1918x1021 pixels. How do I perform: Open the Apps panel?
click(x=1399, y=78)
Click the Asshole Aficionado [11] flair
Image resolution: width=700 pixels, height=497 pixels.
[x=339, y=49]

================================

> [Work instructions]: Please output the complete listing without any alteration.

> [Solved problem]:
1918x1021 pixels. How do I perform: Open the Apps panel?
click(x=1399, y=78)
Click the Asshole Aficionado [11] flair
Image resolution: width=700 pixels, height=497 pixels.
[x=339, y=49]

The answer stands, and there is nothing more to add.